2013年7月13日土曜日

患者さんのお話を整理することは重要な仕事


患者さんは精神的な疲れから頭の中が混乱した状態で来られることが多々あります。僕も含めて人間は誰でもそうですが、精神的な余裕がなくなると頭の中で整理ができずに、話が支離滅裂になります。そうなると自分でも何を言っているのかわからないときさえあります。僕たち精神科医はそれを承知した上で(短い診察時間の中で)、お話を整理しながらお聴きするようにしています。お話の交通整理とでも言いましょうか。
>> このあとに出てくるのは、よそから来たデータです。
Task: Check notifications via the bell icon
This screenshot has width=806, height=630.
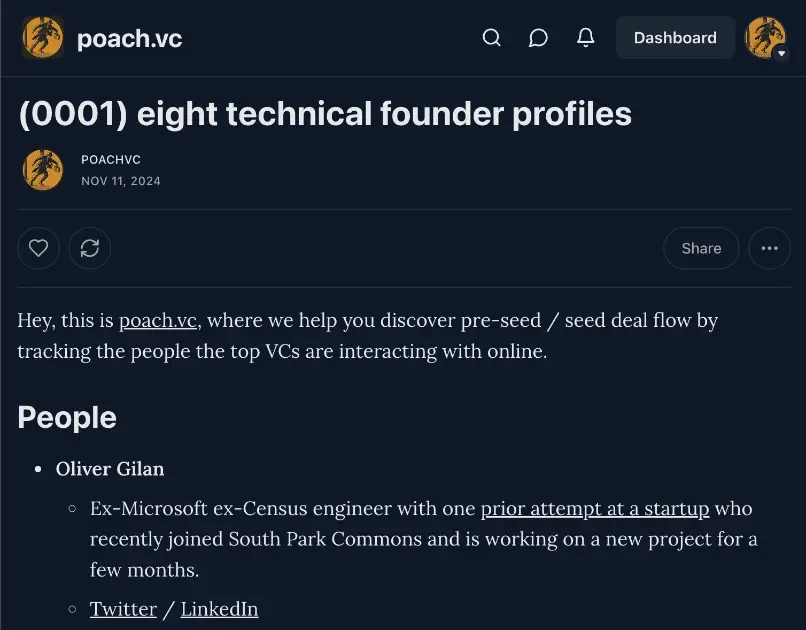Action: 586,37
特に初診の方だと見ず知らずの初めて会う医者に、自分の内情をどこまで話していいのかわからない、緊張もする、しかも頭はかなり混乱している。これはかなりストレスがかかることです。僕はこの時内心、「話をそんなに上手にまとめようとしないでもいいですよ」と思っています。逆に言うと、ご自身の話を上手にまとめて話ができる人は状態としては軽症の可能性がありますし、能力的にも高いものをお持ちであると判断できます。
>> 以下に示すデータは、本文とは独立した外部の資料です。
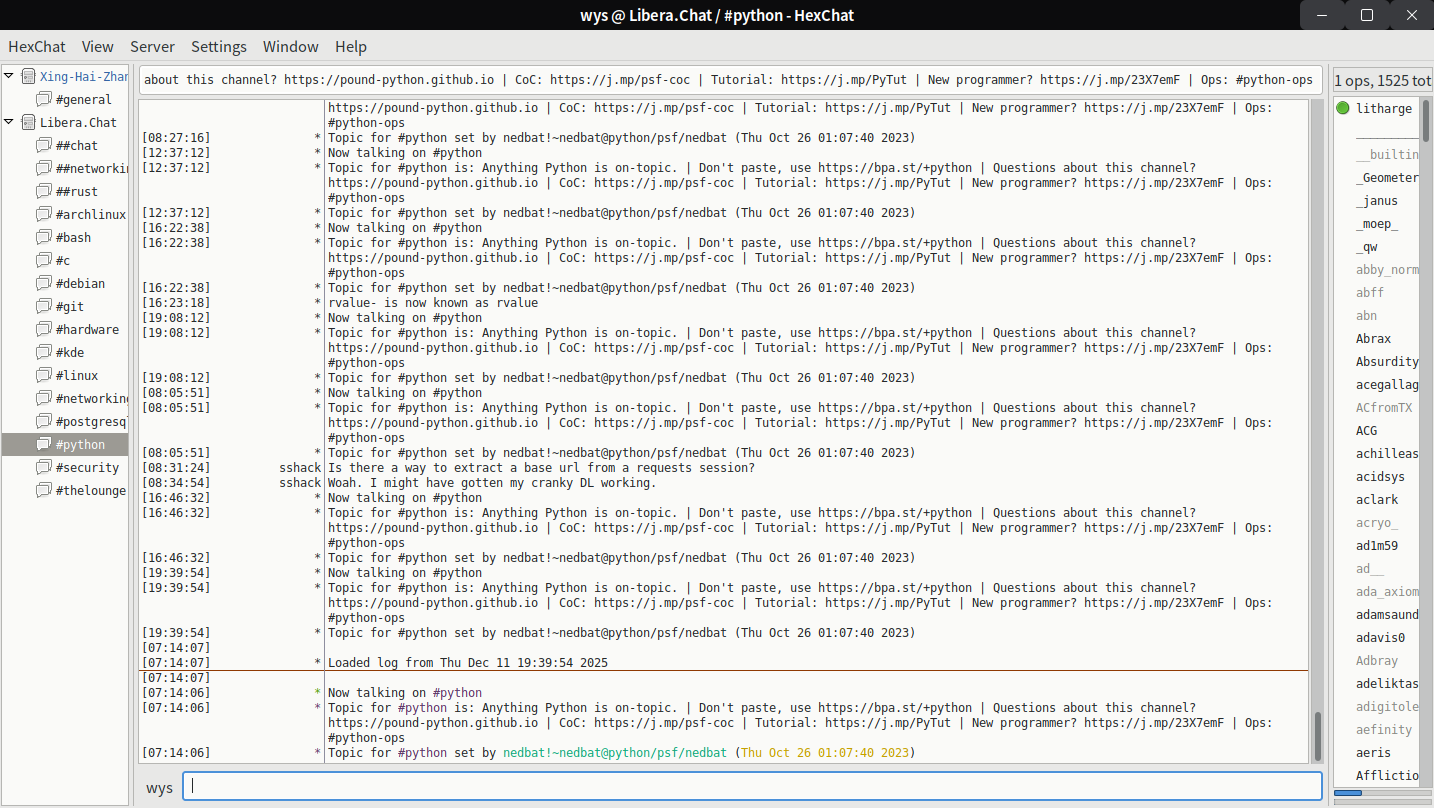
Task: Open the Server menu
Action: tap(152, 47)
患者さんのお話をうまく整理してあげる能力が精神科医には必要です。話を整理してあげるだけで、今まで見えていなかった方向性が見えて患者さんがよくなられることがあります。うつ病の方は思考の視野だけでなく、実際に視野が狭くなるといわれています。そのときに、問題点や考えを整理することは大切な治療になるわけです。僕も患者さんのお話をもっと上手に整理できるようになりたいです。